* _GOAL OF THE EXERCISE_:
In the entries that follow, find the line containing "Alien10 (223, 447)"; from there, copy every line exactly through the line containing "DramaBox - Stream Drama Shorts (359, 211)".

* _INPUT DATA_:
----

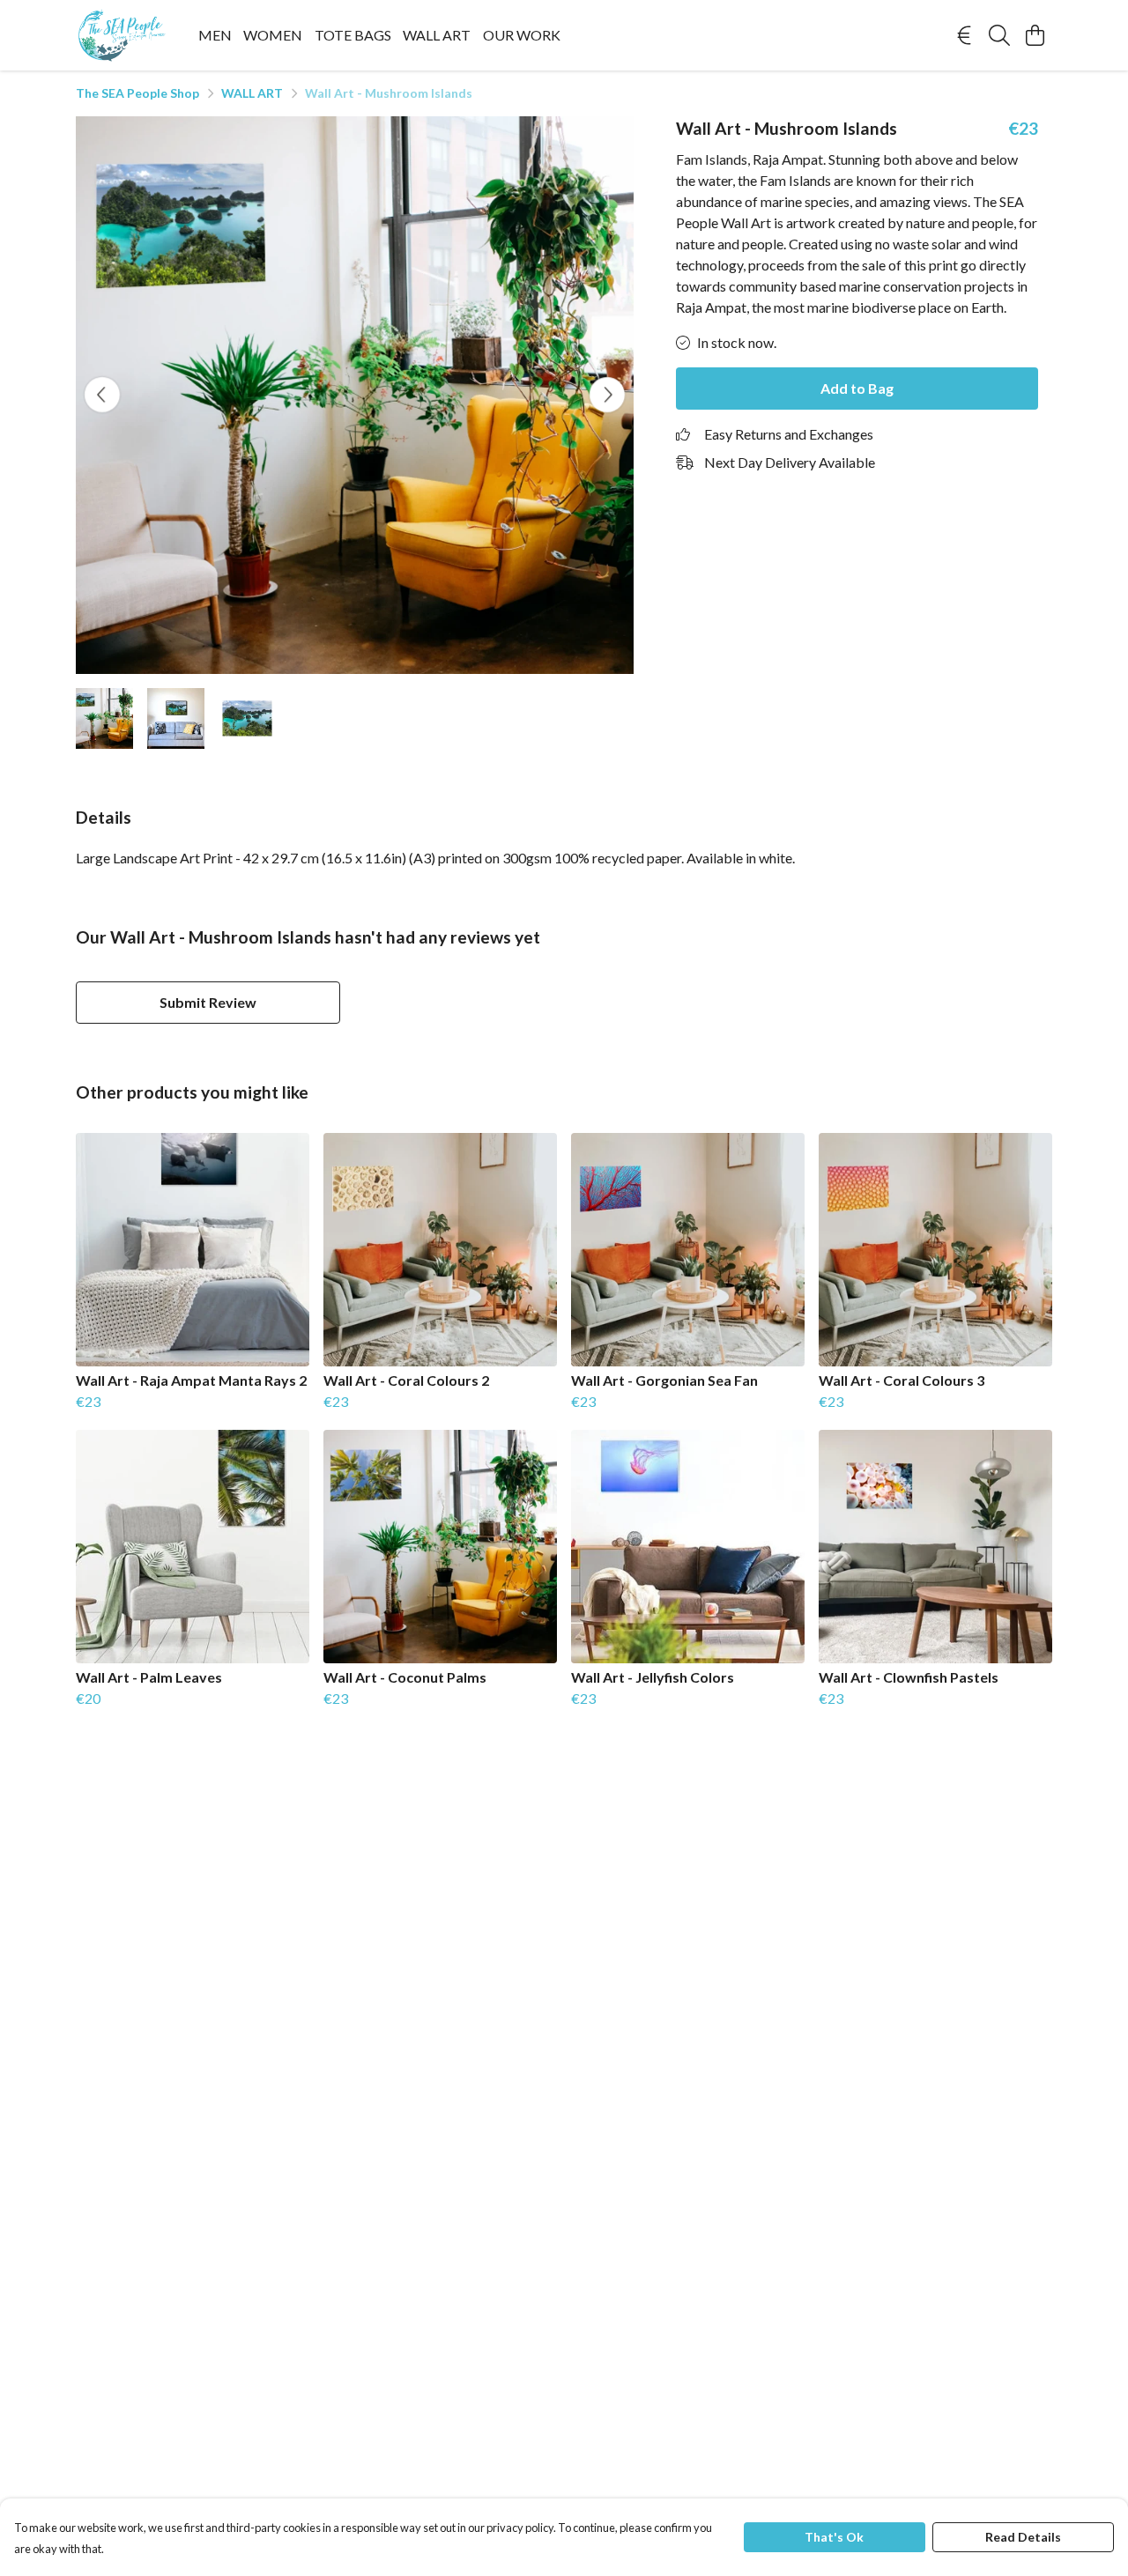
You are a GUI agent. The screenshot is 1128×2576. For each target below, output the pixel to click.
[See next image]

----

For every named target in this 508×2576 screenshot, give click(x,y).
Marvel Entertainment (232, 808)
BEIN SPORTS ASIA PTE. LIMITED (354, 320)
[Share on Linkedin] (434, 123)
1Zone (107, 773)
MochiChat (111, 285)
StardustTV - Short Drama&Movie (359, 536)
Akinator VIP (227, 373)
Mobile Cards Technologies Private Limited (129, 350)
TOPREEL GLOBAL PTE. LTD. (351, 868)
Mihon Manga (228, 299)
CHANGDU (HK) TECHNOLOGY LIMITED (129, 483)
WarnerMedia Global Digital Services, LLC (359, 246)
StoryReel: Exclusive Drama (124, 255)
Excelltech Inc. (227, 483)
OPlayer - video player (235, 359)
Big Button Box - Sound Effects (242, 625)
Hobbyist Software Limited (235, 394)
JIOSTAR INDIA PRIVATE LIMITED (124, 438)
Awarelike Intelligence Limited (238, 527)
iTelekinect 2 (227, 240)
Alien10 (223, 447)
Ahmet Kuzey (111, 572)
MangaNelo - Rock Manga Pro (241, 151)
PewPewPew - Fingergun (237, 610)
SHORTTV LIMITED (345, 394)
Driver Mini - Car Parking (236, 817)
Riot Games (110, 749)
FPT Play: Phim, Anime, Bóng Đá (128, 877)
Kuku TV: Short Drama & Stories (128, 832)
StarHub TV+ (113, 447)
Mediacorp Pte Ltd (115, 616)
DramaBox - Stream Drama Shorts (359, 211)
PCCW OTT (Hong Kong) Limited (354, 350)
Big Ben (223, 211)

----

* _WRITTEN SOLUTION_:
Alien10 (223, 447)
Ahmet Kuzey (111, 572)
MangaNelo - Rock Manga Pro (241, 151)
PewPewPew - Fingergun (237, 610)
SHORTTV LIMITED (345, 394)
Driver Mini - Car Parking (236, 817)
Riot Games (110, 749)
FPT Play: Phim, Anime, Bóng Đá (128, 877)
Kuku TV: Short Drama & Stories (128, 832)
StarHub TV+ (113, 447)
Mediacorp Pte Ltd (115, 616)
DramaBox - Stream Drama Shorts (359, 211)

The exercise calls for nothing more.